HIV infection spreads among injectors who share syringes or needles and other injection equipment. Sharing syringes involves significant HIV risk, because the HIV virus remains viable on even invisible traces of blood within a syringe or needle up to several days under certain conditions. Injection practices can be risky even when they do not involve the direct sharing of a syringe, however. Virological studies have indicated that HIV can survive in tap water for extended periods of time. Therefore, indirect sharing practices, such as rinsing previously used syringes in a shared container prior to drug preparation, also represent significant HIV transmission risks (Koester, 1996).

Targeted Prevention

Targeted prevention of HIV among injection drug users began in the early 1980s as part of a broader public health movement: harm reduction. Harm reduction is a philosophy that seeks to compassionately and pragmatically minimize the adverse consequences of drug use without condemning drug users or demanding abstinence from drugs. Harm reduction approaches to HIV prevention with drug injectors include syringe exchange (drug users exchange used syringes for sterile ones, as well as acquire clean water, bleach, alcohol, containers for drug mixing, and condoms); pharmacy access to syringes without a prescription; street outreach (peer-led prevention education and bleach distribution to sterilize syringes between uses); preventive case management; drug treatment; access to health care; and anti-retroviral treatment.

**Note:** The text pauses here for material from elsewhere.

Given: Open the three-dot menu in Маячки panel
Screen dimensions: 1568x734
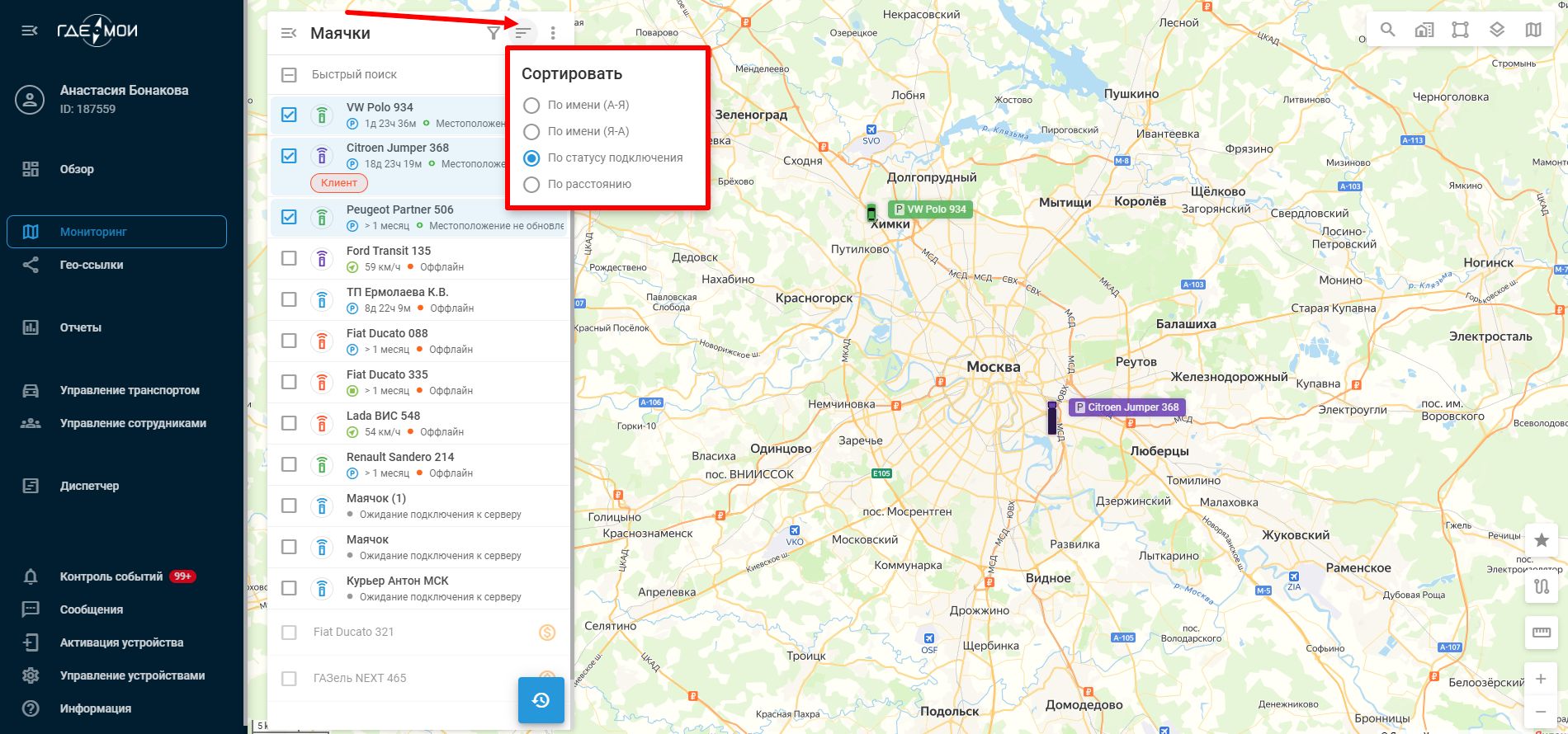Looking at the screenshot, I should [553, 33].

The best HIV prevention practice for active drug users involves using a sterile, unused needle for each injection, but primarily because of legal restrictions on access to needles, drug injectors are forced to reuse or share needles as well as other injection equipment. Many countries have made legal access to sterile injection equipment via needle exchange and/or pharmacy access a key component of AIDS prevention, although opposition has been common. While needle exchange is now legal in many states in the United States, prohibitions continue to disallow the use of federal monies to operate these programs.